A look at the roots of the chip shortage that has strained dealer inventory


Sould a part the size of a rice grain and worth less than a penny slow down and even stop a 5,000-pound, $50,000, full-size truck from being sold? When that tiny part is a microchip that triggers an airbag, fires a fuel injector or commands a navigation system, the answer is yes.

This isn’t going to go away quickly,” Phil Amsrud, an IHS Markit senior principal analyst, warned Automotive News in late January. “It’s a complicated situation. The root cause of all this is COVID. The system just got out of whack … and it’s going to take awhile to get it back in order.”

In January, consulting firm AlixPartners estimated the global auto industry would lose nearly $61 billion in revenue this year because of the chip shortage. It has since amended that to $110 billion.

Hopeful analyst predictions and soothing supply assurances from automaker CEOs and reps have proved to be optimistic. Even Toyota, which initially dodged North American production cuts, projected it would lose 60,000 to 90,000 vehicles in August and 80,000 this month. Honda also is warning its dealers of vehicle delivery cuts of as much as 40 percent in coming weeks. Likewise, Hyundai reported reduced production and inventories. But it expected August would be its most challenging month, with a gradual improvement in the following months.

How did the system get “out of whack,” and when will order be restored?

As the COVID-19 pandemic accelerated in early spring 2020, automakers chopped chip orders because of a predicted sag in new-vehicle sales. But when U.S. auto demand abruptly returned, they found they had lost their places in microchip supply lines, behind appliance makers, electronic-game companies and a host of chip-hungry TV, laptop and cellphone makers. Consumers were ordering chip- controlled toys and digital stay-at-home conveniences — at the same time they were shopping for vehicles online to replace current vehicles and avoid public transportation.

Government actions further aggravated the issue. Europe and the U.S. enacted regulations for high-end consumer goods that required chips to achieve new energy-efficiency requirements.

Also, the U.S. sanctioned several Chinese electronics companies, such as Huawei, crippling their access to materials and critical high-tech U.S. chipmaking equipment. So those companies stockpiled chips to ride out the American regulatory storm, and that created an added artificial scarcity.

Further tightening supply was a March fire at Japanese supplier Renesas.

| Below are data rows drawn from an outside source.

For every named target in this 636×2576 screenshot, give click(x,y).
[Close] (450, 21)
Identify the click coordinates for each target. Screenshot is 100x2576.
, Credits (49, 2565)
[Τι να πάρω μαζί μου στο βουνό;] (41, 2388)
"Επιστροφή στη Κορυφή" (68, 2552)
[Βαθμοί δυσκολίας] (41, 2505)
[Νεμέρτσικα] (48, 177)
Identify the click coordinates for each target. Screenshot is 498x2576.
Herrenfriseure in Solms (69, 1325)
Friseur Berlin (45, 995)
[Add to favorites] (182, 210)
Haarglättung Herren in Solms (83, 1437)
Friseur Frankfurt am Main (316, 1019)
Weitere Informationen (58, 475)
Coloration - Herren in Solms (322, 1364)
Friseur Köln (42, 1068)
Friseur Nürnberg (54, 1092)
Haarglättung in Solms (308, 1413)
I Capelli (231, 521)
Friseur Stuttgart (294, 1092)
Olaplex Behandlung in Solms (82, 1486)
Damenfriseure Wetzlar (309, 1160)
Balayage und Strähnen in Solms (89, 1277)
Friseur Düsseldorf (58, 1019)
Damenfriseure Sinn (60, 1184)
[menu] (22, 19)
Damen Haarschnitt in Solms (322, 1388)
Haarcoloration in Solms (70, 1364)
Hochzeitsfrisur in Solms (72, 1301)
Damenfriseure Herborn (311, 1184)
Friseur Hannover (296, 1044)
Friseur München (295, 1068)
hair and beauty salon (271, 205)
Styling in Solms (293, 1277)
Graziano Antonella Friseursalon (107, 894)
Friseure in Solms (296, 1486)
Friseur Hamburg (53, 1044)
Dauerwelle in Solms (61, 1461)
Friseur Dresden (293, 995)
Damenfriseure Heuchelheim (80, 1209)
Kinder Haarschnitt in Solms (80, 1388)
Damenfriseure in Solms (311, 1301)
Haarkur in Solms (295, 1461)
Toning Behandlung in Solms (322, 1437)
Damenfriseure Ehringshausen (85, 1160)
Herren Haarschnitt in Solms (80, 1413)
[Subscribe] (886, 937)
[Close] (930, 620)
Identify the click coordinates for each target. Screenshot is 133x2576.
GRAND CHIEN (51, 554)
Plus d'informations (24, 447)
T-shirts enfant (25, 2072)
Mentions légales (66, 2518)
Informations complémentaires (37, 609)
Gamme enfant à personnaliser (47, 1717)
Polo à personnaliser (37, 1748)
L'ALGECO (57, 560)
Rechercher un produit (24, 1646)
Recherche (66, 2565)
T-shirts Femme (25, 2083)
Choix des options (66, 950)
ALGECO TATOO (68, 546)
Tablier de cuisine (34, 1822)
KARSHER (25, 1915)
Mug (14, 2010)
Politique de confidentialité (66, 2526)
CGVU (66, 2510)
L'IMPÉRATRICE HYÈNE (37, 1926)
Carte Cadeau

Finally, the long-predicted move to electric and connected vehicles started to take off. A typical luxury vehicle requires approximately 1,300 chips to perform its microprocessor-directed tricks. An EV requires twice that many. So some experts say most chip prices and supplies aren’t likely to return to normal until sometime in mid- to late 2022.

Meanwhile, in mid-February, dealers and automakers, pinched for new vehicles, reduced incentives, cut advertising and, not surprisingly, raised prices.

Duncan Aldred, vice president of global Buick-GMC, said in February that many dealers were getting buyers lined up even before vehicles arrived on the lot. He described it as “a win-win for everybody.” He pointed out that the stock turns quickly, the dealer makes more money, and the customer gets a fresh vehicle.

Further, with launches of new vehicles blunted, used-vehicle prices took off. Today, used vehicles cost 15 to 25 percent more than a year earlier, if you can find them. Rental companies, which initially sold off their fleets thinking people would avoid shared transport because of virus concerns, are now scooping up even high-mileage models at auctions as travel restrictions ease and previously housebound folks go on vacations and visit relatives. Dealers at those same auctions are finding it difficult to buy low-mileage pre-owned vehicles.

Responding to the early chip scarcity, the Detroit 3 juggled several things. First, they prioritized chip supplies for more profitable, higher-volume models such as pickups and SUVs over slower-selling, low-margin vehicles such as sedans. Second, they reduced special options, such as navigation and advanced driver-assist systems, that required chips. Third, they built and stored vehicles without chips to be finished when supplies are reestablished. Some makers even considered shipping unfinished vehicles to dealers for retrofits. Still, even with these desperate moves, automakers such as General Motors, Ford and Stellantis were announcing plans to temporarily idle production lines.

Europe accounts for about 10 percent of global chip production, and the U.S. makes about 12 percent — down from 40 percent in 1990. Most of the remaining 78 percent is in Taiwan, China, Japan and South Korea. All producers have promised varying amounts of added production to cover global requirements.

Critically, the chips many automakers are looking for are not exactly cutting-edge silicon. Semiconductor companies are hesitant to invest much in increasing capacity in what are referred to as fabs and foundries for older, 200-millimeter silicon wafers, since in many cases this is 15-year-old technology.

Every week, industry expert estimates of lost vehicle production increase. AutoForecast Solutions keeps adding to its damage report. As of early this month, it was expecting the global industry to lose more than 8.5 million vehicles from production plans by the time the crisis ends. So it’s fair to say analyst and expert crystal balls are fairly chip-free but full of dark clouds.